Светлана Иванова

ГЛАЗНОЕ ЯБЛОКО

(предисловие к книге: Василий Филиппов. Стихотворения. 1984–1986. М.: НЛО, 2011)

 

 

По-настоящему новые стихи всегда возникают там, где поэт сопротивляется существующему, уже открытому до него материалу. Инерции языка, очевидности хода поэтической мысли, традиционной образной системе, устоявшемуся представлению о красоте и гармонии.

Осваивая новые языковые территории, поэзия смещается все дальше и дальше от так называемого «здравого смысла», что бы это ни значило. Поэт начинает говорить там, где человек, обладающий обыденным сознанием, замолкает или попросту лишается дара речи.

Именно такой оказалась мучительная, но по-своему героическая роль Василия Филиппова, поэта поколения ленинградского андеграунда, одного из немногих его представителей, кто еще остался на этом свете.

Василий Филиппов родился в 1955 году. После окончания школы несколько лет учился на биофаке ЛГУ, потом оставил университет ради занятий литературой. Был воспитанником Давида Дара. Часто присутствовал на квартирных чтениях поэтов «второй культуры», стал другом Виктора Кривулина, Елены Шварц, Александра Миронова. Участвовал в религиозно-философских семинарах, печатал в журнале «37» свои богословские штудии.

Судьба его переломилась в 1979 году. Под влиянием внезапного психического срыва, совершив роковой для себя поступок, Филиппов оказался в психиатрической больнице. После бегства оттуда более двух лет провел в тюремной психбольнице при «Крестах».

И вот тут произошло поистине чудо. Весной 1984 года, выйдя на свободу, Василий впервые начал всерьез писать стихи (до этого он лишь пробовал себя в разных литературных жанрах). Теперь же Филиппов стал писать постоянно и за несколько лет сочинил сотни стихотворений. При этом он снова и снова оказывался в больницах, а с 1993 года и поныне находится там безвыходно.

Нельзя сказать, что поэт Филиппов обойден вниманием издателей. Вышли книги – первая, в 1998 году [1], затем – в 2000 г., на средства давнего друга и почитательницы поэта А.Л. Майзель [2]. В 2001 году Василий стал лауреатом Премии Андрея Белого. Новая книга появилась уже в НЛО [3]. О поэте написали многие критики [4]. В последнее десятилетие его стихи были опубликованы во множестве сборников и антологий, а в 2009 году вышли отдельной книгой в Италии – в переводе Паоло Гальваньи [5].

Вот, собственно, и вся биография поэта. В остальном, как советовал Пушкин Вяземскому, «оставим любопытство толпе».

 

* * *

В культурном сознании безумие – в высшем, мистическом смысле – издавна считается подобием поэтической инициации, посвящения в поэты.

**ПРЕДОСТАВЛЕННЫЕ ДАННЫЕ**:
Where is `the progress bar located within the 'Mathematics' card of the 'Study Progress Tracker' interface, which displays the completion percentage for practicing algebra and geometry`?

--

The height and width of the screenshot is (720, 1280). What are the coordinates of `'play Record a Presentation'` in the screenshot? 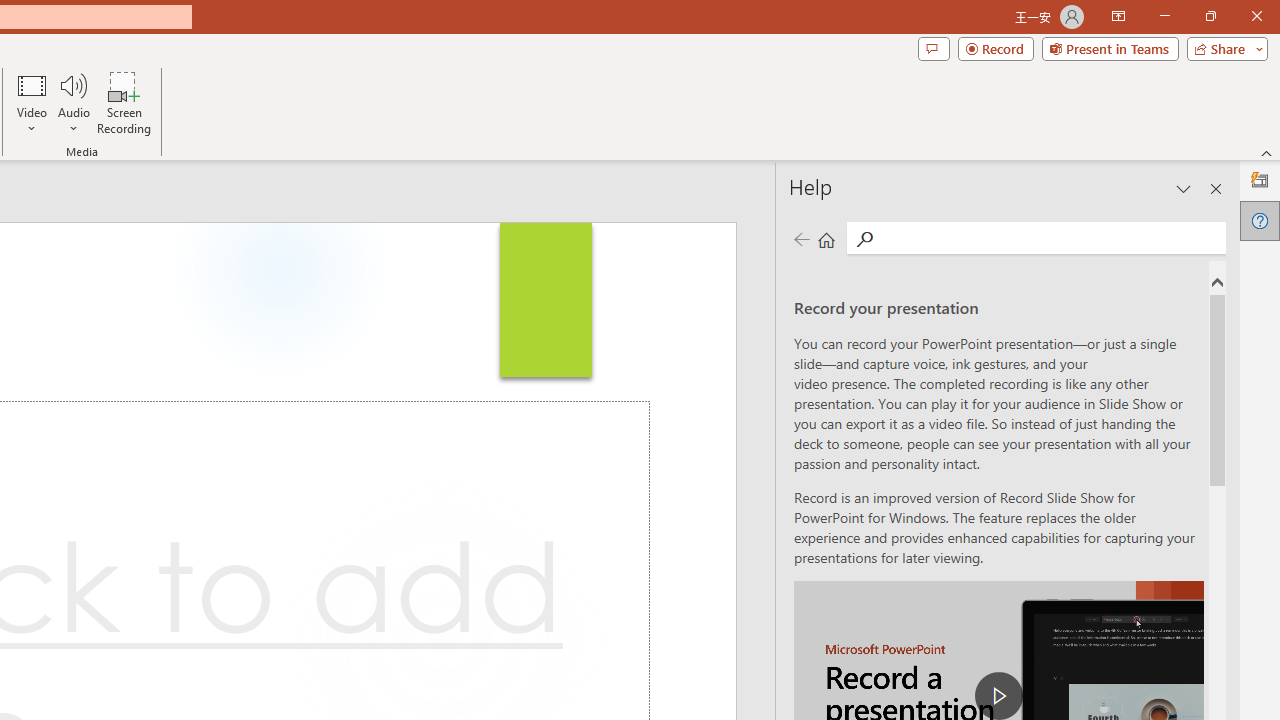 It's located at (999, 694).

* * *

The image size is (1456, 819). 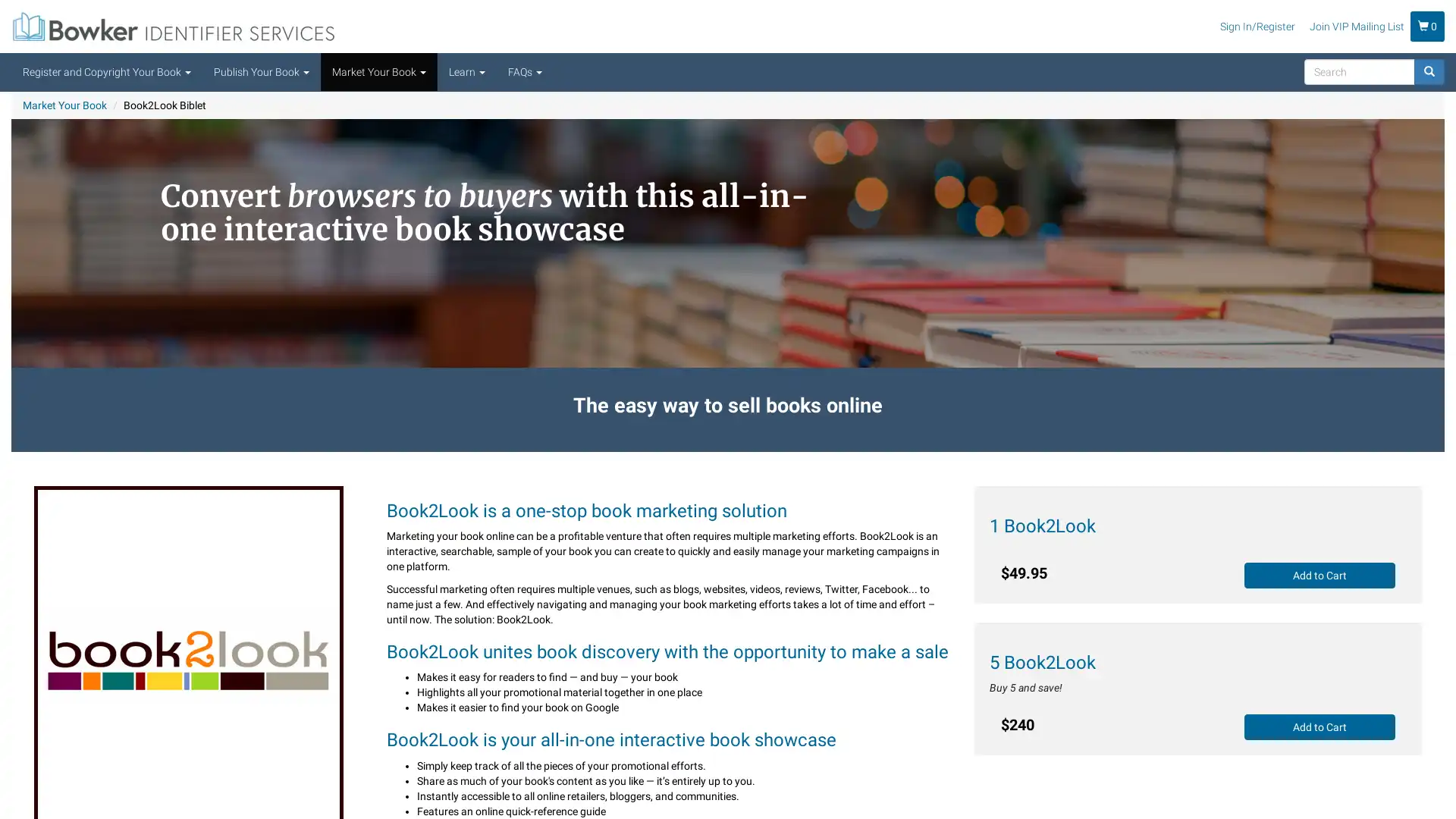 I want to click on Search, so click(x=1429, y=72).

**КОРОТКОЕ ЗАДАНИЕ 1**: Извлеките из предисловия о Василии Филиппове фрагмент между «ГЛАЗНОЕ ЯБЛОКО» и «красоте и гармонии.» включительно.
**КОРОТКОЕ ЗАДАНИЕ 2**: Перескажите в виде списка абзац предисловия о Василии Филиппове, начинающийся словами «Василий Филиппов родился в 1955 году». Сохраните все основные факты.
**КОРОТКОЕ ЗАДАНИЕ 3**: Напишите продолжение предисловия о Василии Филиппове, начиная сразу после его последнего предложения.

**РЕЗУЛЬТАТ 1**:
ГЛАЗНОЕ ЯБЛОКО

(предисловие к книге: Василий Филиппов. Стихотворения. 1984–1986. М.: НЛО, 2011)

 

 

По-настоящему новые стихи всегда возникают там, где поэт сопротивляется существующему, уже открытому до него материалу. Инерции языка, очевидности хода поэтической мысли, традиционной образной системе, устоявшемуся представлению о красоте и гармонии.

**РЕЗУЛЬТАТ 2**:
- Родился в 1955 году.
- После школы несколько лет учился на биофаке ЛГУ, затем оставил университет ради занятий литературой.
- Был воспитанником Давида Дара.
- Часто бывал на квартирных чтениях поэтов «второй культуры».
- Дружил с Виктором Кривулиным, Еленой Шварц и Александром Мироновым.
- Участвовал в религиозно-философских семинарах.
- Печатал свои богословские штудии в журнале «37».

**РЕЗУЛЬТАТ 3**:
В православном мире схожим знаком богоизбранности, «добровольным безумием» для «мира сего» стало юродство. «Никто не обольщай самого себя: если кто из вас думает быть мудрым в веке сем, тот будь безумным, чтоб быть мудрым.  Ибо мудрость мира сего есть безумие пред Богом...» (1 Кор. 3, 18–19).

Не случайно высказывания «божьих дураков» часто оказывались рифмованными – это был знак особого, мистического характера их речей. И только юродивый, отказавшийся от всех благ мира, имел право осмеивать порок, поучать и укорять властителей мира сего, протестовать против зла.

«Есть какая-то страшная тайна (“антиномия?”) в способности художника существовать совершенно “искусственно” и в то же время быть дурацким “переводным листом” бытия. Может быть, синтез этой “тайны” – “юродство”»? – писал, отвечая в 1980 году на анкету о Блоке, петербургский поэт Александр Миронов [6].

Буквально о том же говорила и Елена Шварц, рассказывая западным славистам о неподцензурной ленинградской литературе: «Миронов и Филиппов ярко иллюстрируют такую своеобразную черту петербургской поэзии как юродивость, – род святости, не встречающийся нигде, кроме России, служение Богу путем умаления себя и насмешки над собой. Само слово “юрод” непереводимо, урод – в глазах людей, но не Бога, который часто одаряет их способностью творить чудеса. Их святость целомудренна, они скрывают ее, боятся, что догадаются об их внутреннем свете. Они отказываются от разума ради даров духа и кажутся людям безумными, а иногда действительно становятся ими.

Василий Филиппов возник как поэт уже на излете существования этой культуры и стал ее летописцем и бытописателем. Он подобен Анри Руссо изящной простотой и наивностью» [7]. 

В этом свидетельстве Елены Шварц – ключ к пониманию роли Филиппова в нашей поэзии.


 

* * *

Его стихи воспринимаются как одно огромное мегастихотворение, которое началось с того таинственного момента, когда он осознал себя как поэт.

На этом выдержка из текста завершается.